Genellikle banket eğimi drenaj amacıyla kaplama
eğiminden daha fazla yapılır.
• Boyuna eğim (Grade): Yol ekseni doğrultusunda (yola
boyuna doğrultuda) verilen eğimdir. Yüksek standartlı
yollarda düşük boyuna eğim uygulanır.
• Eksen çizgisi (Center line): Bölünmemiş yol
platformunda karşılıklı trafik akımlarını kullanacakları
genişliği göstermek için genellikle yolun ortasına boyuna
doğrultuda çizilen çizgidir.
47. Temel Kavramlar
• Kenar çizgisi (Edge line): Yolun kaplama
kenarlarını göstermek için kaplamanın her iki
yanına boyuna doğrultuda çizilen sürekli
çizgilerdir.
• Park şeridi (Parking lane): Yüksek standartlı
yollarda öncelikle taşıtların park etmeleri için
ayrılmış bir yardımcı şerittir.
• Tırmanma şeridi (Climbing lane): Dik eğimli bir
yol kesiminde kapasite ve hizmet düzeyini
artırmak maksadıyla öncelikle yavaş giden
taşıtların kullanmaları için, eğim yukarı yönde,
yolun en sağına inşa edilen yardımcı şeritlerdir.
48. Temel Kavramlar
• Bölünmemiş yol (Undivided road): Üzerinde karşı yönden gelen
trafiği ayıran herhangi bir fizîkî engel bulunmayan, tek platformlu
yoldur.
• Bölünmüş yol (Divided road, dual carriageway): Bir yöndeki
trafiğin karşıdan gelen trafikle orta röfüj, korkuluk ya da başka bir
fizîkî engelle ayrıldığı, iki platformlu yoldur.
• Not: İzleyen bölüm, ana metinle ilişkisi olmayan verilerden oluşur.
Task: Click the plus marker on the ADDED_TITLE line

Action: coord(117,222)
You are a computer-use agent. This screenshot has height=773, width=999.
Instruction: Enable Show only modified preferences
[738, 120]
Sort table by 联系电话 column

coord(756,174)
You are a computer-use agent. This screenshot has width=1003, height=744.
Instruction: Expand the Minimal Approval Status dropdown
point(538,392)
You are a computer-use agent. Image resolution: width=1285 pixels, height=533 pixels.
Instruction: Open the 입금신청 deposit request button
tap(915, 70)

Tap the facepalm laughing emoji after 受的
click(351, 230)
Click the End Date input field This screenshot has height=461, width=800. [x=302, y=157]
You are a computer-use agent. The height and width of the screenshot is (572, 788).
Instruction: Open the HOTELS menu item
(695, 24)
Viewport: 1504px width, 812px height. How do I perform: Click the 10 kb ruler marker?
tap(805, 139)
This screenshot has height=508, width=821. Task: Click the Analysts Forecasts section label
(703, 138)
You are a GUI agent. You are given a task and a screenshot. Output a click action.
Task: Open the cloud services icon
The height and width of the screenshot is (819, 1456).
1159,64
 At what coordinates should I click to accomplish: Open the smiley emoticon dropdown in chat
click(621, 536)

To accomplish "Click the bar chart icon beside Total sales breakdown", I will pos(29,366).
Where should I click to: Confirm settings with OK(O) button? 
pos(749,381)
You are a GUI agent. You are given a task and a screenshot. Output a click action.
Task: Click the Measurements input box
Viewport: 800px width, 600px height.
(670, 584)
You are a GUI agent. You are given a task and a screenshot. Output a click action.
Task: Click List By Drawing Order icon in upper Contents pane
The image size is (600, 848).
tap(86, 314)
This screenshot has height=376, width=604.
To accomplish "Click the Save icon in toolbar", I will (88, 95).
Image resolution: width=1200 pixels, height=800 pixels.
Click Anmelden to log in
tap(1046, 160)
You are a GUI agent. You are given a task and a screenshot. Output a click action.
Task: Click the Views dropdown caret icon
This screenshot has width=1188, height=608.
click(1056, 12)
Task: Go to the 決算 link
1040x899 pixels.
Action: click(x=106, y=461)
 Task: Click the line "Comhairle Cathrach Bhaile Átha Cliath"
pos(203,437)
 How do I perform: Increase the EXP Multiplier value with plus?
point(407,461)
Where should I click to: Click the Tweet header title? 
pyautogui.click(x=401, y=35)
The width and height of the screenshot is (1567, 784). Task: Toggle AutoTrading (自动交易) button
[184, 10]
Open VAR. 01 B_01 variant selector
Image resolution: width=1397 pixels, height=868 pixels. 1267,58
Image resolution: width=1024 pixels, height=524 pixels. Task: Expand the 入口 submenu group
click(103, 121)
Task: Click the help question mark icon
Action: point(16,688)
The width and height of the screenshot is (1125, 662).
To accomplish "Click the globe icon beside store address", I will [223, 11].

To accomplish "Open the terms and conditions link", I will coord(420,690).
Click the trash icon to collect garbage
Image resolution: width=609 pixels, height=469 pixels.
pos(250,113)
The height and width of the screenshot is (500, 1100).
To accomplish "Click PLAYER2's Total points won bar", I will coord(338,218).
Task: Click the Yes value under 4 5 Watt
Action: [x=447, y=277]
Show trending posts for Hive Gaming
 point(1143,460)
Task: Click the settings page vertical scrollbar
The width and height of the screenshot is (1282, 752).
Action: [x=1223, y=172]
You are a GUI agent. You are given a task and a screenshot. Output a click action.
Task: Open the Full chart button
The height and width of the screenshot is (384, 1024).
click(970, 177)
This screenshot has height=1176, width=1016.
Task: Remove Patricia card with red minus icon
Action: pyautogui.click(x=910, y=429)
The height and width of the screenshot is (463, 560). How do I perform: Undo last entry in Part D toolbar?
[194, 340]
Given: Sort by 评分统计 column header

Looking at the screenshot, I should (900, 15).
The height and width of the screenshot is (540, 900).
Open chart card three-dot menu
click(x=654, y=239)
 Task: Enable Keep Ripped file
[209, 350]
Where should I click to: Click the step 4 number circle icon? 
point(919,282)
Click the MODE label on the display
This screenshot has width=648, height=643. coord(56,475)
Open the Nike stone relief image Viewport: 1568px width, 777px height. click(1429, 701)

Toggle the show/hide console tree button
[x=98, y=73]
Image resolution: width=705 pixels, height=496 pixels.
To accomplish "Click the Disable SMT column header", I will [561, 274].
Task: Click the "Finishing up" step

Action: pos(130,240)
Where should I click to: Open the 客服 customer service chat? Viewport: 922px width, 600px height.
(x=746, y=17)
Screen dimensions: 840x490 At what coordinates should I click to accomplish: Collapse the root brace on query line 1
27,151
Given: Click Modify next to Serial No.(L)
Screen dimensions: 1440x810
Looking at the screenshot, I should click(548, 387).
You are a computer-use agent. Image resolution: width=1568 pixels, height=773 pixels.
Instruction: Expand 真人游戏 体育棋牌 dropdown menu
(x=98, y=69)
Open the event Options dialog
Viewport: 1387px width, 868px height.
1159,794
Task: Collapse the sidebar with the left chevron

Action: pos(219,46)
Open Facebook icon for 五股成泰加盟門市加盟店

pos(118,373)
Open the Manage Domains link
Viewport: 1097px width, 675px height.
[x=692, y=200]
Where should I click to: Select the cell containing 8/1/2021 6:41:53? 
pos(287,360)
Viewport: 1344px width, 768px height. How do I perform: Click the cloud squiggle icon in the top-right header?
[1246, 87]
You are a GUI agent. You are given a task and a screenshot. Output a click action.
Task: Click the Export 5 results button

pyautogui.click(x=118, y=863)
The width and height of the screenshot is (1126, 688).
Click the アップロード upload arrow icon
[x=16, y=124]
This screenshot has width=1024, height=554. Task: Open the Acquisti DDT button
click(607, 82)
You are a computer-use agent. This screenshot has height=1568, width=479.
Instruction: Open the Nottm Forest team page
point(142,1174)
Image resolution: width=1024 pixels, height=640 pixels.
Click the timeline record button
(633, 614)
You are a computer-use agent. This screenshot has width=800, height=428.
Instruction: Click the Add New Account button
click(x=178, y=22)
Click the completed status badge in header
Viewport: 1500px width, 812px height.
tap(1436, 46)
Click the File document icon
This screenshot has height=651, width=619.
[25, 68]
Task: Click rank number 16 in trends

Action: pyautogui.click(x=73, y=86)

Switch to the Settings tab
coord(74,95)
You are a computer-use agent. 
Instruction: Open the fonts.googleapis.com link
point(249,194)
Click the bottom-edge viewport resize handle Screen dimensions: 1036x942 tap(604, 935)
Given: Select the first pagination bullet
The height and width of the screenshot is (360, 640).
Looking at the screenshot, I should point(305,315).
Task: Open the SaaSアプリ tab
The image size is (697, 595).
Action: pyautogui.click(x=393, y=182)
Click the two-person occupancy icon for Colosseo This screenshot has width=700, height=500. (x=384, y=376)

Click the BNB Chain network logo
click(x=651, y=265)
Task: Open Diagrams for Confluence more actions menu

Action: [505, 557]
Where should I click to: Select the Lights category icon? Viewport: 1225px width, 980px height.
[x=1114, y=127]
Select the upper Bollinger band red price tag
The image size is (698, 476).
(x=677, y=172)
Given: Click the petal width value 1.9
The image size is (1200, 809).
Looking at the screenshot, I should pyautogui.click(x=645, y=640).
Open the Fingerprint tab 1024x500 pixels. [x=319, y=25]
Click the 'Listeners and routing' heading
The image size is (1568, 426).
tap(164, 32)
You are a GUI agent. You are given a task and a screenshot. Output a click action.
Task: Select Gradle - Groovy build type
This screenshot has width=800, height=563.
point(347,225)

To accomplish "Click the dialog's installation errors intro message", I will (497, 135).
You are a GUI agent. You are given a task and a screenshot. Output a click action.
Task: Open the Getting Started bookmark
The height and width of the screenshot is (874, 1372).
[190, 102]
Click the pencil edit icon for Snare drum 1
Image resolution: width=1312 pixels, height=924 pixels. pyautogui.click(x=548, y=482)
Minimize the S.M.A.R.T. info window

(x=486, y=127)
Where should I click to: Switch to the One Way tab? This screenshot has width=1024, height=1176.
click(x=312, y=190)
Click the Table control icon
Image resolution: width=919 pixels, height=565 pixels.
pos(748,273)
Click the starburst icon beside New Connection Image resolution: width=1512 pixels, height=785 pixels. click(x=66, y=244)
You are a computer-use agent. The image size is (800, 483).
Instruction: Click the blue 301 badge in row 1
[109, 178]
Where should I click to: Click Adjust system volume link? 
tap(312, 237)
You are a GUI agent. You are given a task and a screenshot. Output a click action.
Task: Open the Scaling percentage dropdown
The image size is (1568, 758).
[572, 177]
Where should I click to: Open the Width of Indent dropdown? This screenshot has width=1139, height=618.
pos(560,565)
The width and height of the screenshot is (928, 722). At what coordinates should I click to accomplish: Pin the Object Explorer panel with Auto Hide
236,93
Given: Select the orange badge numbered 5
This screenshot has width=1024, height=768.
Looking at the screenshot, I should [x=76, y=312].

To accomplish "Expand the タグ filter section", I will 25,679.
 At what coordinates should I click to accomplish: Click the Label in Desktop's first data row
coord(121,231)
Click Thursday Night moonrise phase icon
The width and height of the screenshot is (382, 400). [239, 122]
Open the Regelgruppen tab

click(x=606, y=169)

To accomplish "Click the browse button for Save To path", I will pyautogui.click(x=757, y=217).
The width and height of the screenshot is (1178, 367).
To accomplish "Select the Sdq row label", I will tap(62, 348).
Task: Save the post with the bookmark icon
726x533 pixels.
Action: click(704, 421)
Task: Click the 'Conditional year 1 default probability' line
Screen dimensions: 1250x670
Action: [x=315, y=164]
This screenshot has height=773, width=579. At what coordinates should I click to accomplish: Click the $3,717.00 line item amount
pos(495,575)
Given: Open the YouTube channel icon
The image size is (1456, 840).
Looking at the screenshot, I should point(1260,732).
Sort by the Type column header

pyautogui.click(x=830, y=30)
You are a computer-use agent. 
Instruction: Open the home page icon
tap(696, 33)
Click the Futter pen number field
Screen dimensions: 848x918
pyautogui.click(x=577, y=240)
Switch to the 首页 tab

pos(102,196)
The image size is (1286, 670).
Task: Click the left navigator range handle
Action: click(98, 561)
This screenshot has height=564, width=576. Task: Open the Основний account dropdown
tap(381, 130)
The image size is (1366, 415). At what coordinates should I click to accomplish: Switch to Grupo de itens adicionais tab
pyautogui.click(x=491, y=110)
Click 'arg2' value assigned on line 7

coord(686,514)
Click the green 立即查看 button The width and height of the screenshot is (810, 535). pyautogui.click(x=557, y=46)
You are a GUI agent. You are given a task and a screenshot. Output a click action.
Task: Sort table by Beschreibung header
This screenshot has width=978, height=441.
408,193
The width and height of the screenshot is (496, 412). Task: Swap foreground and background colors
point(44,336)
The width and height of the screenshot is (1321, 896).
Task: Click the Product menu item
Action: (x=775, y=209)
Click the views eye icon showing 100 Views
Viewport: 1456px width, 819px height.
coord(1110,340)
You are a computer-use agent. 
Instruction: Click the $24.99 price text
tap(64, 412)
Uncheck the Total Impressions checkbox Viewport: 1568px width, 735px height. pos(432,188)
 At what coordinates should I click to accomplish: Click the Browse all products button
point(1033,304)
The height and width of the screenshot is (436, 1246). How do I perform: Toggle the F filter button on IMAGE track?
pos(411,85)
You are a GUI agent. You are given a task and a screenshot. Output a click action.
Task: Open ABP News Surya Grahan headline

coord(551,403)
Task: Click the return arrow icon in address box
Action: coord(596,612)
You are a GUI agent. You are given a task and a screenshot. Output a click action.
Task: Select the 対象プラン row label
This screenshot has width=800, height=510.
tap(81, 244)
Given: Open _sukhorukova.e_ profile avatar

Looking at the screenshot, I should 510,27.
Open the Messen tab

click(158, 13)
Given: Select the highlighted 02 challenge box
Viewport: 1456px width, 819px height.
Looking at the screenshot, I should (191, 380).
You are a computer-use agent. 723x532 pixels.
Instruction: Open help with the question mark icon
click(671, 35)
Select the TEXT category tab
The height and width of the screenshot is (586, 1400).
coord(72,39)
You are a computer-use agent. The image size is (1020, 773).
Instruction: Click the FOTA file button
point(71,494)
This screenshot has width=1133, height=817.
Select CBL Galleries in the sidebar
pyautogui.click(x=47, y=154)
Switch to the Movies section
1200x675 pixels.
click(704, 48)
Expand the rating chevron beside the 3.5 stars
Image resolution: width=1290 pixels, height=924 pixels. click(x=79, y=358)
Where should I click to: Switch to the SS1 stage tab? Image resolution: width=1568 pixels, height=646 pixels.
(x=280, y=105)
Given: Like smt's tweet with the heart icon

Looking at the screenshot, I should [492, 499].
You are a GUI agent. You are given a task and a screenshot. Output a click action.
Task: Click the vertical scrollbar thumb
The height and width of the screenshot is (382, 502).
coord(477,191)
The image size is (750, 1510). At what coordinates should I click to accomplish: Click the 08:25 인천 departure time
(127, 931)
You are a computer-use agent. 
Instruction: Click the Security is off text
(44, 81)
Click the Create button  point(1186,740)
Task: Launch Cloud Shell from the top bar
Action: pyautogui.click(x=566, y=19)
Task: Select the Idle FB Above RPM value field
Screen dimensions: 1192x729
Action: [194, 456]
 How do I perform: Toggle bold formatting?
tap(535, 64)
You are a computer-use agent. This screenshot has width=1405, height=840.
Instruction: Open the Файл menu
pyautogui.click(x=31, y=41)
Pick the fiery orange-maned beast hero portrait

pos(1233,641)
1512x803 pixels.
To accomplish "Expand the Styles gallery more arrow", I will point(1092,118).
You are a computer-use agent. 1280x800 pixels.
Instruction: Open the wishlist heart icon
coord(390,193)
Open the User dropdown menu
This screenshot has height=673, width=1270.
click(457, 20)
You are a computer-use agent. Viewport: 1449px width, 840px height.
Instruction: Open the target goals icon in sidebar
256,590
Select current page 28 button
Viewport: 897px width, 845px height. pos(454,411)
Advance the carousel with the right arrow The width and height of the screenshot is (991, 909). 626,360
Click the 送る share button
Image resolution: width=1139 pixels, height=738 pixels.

Genelde şehiriçinde veya
yüksek standartı sağlamak için uygulanır.
• Korkuluk, bariyer (guard fence, safety fence):fence):Taşıtların tehlikeli
durumlarda yoldan çıkmalarını veya orta röfüjü geçip karşı yöne
girmelerini önlemek için platform kenarlarına konulan beton, çelik
profil veya halattan imal edilmiş engellerdir.
• Kenar taşı (Marker post, delienator): Yolun doğrultusunu ve
sınırlarını belirlemek için, platform kenarlarına belirli aralıklarla
yerleştirilen, gece görüşünde kolaylık sağlaması için üzerinde ışık
yansıtıcılar da bulunan güvenlik elemanlarıdır.
49. Temel Kavramlar
• Kavşak (Intersection): Farklı yön ve doğrultudan gelen
trafik akımlarının önceden belirlenmiş kurallara uygun bir
sırayla (düzenle) kullandıkları yol parçalarıdır.
• Eşdüzey kavşak (Intersection, junction): Yolların
kesiştiği bir alanda, trafik akımlarının aynı mekanı ayrı
zamanlarda kullandıkları durumdaki kavşaktır. Ortak
kullanılan alanda, farklı doğrultudaki yolların yüzeyleri
aynıdır.
• Katlı kavşak (Interchange): Yolların kesiştiği bir alanda,
trafik akımlarının ayrı mekanları aynı anda kullanmasıyla
ortaya çıkan kavşak çeşididir. Ortak kullanılan alanda
her yol farklı yüksekliktedir ve kendi aralarındaki
bağlantılar yan yollar vasıtasıyla yapılır.
• Dönel kavşak (Roundabout): Ortasında trafiğin
etrafında döndüğü yuvarlak bir ada bulunan kavşaklardır.